I’ve been telling stories for as long as I can remember.
It started with acting, completing various grades with the Guildhall School of Speech and Drama, then moved into dance, choreography and teaching. Later came marketing and copywriting – learning how words land, how messages persuade, and how tone changes everything.
Over the last decade, that thread has found its most natural home in voiceover and narration.
The common theme?
Performance, communication, and knowing when to step forward – and when to step back.
My first real brush with voiceover came at 13, back when audio meant radios and cassette tapes.
I had the chance to work with Robert Llewellyn (aka Kryten from Red Dwarf) on GCSE science study recordings.

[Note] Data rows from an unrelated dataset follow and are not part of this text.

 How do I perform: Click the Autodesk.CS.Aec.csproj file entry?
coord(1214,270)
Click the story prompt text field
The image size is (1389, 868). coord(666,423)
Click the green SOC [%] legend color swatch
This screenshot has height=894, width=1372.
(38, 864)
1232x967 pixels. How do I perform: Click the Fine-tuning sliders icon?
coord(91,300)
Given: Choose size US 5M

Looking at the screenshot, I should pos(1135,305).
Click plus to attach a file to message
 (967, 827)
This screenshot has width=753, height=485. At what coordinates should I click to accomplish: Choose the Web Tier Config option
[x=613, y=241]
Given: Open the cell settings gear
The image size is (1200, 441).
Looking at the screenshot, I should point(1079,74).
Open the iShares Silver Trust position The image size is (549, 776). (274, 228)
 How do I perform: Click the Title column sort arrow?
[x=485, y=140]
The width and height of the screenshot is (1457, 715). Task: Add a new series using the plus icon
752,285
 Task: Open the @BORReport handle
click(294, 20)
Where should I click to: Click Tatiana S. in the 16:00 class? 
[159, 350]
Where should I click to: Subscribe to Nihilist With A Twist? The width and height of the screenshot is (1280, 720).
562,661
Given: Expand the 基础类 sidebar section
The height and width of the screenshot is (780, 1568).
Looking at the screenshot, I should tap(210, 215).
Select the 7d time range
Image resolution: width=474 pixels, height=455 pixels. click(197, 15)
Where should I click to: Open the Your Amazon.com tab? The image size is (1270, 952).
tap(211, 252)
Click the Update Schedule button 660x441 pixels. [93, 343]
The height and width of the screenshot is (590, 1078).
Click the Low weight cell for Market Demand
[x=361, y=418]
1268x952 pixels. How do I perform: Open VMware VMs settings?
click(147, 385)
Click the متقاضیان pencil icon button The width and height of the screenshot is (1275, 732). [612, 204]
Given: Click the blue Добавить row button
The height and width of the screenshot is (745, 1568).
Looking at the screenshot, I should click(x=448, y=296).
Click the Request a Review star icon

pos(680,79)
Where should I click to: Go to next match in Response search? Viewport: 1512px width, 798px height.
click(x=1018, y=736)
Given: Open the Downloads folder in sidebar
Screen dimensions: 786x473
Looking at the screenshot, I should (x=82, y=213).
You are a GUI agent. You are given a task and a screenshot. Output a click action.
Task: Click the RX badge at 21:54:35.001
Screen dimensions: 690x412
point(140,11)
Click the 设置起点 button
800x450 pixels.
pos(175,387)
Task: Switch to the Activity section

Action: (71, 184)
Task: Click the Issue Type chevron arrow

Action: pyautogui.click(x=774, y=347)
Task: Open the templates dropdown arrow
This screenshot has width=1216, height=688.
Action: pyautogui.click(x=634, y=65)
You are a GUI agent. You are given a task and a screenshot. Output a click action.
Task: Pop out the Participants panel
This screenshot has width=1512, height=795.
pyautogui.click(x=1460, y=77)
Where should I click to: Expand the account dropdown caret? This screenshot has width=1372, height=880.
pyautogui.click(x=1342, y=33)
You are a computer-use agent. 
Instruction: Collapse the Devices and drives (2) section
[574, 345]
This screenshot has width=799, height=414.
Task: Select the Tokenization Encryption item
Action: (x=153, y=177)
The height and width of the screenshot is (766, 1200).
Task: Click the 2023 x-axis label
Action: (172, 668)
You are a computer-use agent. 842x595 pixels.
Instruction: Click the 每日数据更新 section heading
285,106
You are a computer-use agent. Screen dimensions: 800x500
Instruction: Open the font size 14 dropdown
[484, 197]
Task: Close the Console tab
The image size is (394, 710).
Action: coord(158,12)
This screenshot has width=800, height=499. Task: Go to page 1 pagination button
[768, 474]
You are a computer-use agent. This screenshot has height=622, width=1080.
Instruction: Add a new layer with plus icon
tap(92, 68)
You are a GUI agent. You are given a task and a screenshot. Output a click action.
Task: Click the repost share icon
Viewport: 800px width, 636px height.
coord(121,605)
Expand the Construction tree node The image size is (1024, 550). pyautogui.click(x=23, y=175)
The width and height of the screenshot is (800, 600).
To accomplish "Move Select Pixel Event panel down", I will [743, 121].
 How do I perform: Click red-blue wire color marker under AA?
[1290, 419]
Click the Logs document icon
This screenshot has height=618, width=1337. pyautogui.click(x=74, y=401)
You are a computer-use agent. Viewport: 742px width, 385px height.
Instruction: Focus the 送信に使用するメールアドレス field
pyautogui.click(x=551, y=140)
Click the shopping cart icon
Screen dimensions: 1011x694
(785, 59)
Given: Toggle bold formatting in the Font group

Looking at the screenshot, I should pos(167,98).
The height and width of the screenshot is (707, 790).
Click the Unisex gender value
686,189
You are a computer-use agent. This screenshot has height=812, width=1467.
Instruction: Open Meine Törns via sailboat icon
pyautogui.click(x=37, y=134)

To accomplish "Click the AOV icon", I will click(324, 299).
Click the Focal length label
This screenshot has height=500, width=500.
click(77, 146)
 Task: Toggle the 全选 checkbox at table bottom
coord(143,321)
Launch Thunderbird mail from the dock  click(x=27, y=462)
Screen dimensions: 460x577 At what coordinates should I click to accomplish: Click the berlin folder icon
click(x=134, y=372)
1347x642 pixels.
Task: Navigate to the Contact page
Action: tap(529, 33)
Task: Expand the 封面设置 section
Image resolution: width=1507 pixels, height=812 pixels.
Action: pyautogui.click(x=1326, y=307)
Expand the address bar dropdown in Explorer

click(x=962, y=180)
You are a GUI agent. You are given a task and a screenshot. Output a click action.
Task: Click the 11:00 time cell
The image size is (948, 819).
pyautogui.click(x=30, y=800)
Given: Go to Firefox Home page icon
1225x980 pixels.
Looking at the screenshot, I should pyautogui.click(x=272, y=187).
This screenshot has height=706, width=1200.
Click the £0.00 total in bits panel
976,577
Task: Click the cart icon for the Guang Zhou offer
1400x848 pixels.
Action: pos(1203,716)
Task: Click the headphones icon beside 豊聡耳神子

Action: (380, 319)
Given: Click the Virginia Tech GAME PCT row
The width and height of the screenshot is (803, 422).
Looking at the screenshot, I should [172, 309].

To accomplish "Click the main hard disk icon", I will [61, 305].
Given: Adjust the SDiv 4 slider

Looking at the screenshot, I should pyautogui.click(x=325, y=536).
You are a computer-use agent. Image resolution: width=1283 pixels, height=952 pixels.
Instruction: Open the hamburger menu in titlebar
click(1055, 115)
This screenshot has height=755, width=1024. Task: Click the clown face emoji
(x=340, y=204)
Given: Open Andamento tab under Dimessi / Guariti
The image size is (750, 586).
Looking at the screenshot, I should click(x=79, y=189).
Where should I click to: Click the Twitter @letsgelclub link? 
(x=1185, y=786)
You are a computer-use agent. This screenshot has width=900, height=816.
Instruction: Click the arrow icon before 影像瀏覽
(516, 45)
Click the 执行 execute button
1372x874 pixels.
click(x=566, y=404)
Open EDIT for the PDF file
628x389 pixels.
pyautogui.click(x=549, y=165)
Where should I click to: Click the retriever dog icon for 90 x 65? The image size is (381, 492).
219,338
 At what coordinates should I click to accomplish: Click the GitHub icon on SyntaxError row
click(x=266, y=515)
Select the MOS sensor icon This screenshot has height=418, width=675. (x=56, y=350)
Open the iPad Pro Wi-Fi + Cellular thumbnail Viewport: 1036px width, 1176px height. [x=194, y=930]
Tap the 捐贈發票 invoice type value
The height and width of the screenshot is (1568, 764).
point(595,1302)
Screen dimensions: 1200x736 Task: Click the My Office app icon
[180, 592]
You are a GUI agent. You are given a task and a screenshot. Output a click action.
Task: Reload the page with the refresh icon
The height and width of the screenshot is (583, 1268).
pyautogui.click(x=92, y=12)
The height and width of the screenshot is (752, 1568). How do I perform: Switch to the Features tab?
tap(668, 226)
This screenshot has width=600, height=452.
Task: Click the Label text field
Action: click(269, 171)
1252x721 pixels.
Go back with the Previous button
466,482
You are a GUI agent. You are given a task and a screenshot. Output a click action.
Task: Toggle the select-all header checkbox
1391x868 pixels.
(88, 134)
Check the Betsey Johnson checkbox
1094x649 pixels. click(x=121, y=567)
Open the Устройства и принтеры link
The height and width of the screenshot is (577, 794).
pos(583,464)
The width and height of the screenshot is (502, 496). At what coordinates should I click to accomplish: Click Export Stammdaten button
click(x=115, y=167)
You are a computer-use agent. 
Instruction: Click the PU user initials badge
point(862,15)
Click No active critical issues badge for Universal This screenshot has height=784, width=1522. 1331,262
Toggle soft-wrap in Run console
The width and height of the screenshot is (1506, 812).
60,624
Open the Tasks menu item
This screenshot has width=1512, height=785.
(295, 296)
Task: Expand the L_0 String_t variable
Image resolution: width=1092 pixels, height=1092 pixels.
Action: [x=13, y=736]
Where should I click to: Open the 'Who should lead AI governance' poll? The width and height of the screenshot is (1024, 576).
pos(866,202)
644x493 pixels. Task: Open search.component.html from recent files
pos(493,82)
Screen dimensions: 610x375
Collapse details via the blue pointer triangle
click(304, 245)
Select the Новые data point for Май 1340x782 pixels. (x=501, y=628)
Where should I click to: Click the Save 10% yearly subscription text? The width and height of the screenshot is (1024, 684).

It was equal parts fascinating and completely hilarious.
We were regularly kicked out of the studio for laughing too much – largely due to a teenage me trying to stay professional while Kryten earnestly mispronounced the word “faeces”.
I’ll let you imagine the rest.
Years later, I found myself back behind the mic as a Production Assistant at Videojug, recording a high volume of voiceovers for their “how-to” video library.
Then in 2015 – facing an imminent redundancy from a marketing role within an investment company – I decided to stop circling voiceover and properly commit.
I launched my voiceover business, leaned into everything I’d learned along the way, and haven’t looked back since.
All of this experience feeds directly into how I approach voiceover today.
I’m rapid, responsive and reliable, yes – but I’m also thoughtful, context-aware and comfortable adapting tone depending on who’s listening and why.
That’s why clients trust me with:
Sensitive internal communications
Long-form learning content
Brand storytelling that needs credibility
Scripts that require nuance rather than noise
The voice is calm.
The delivery is intentional.
And the experience behind it runs deep.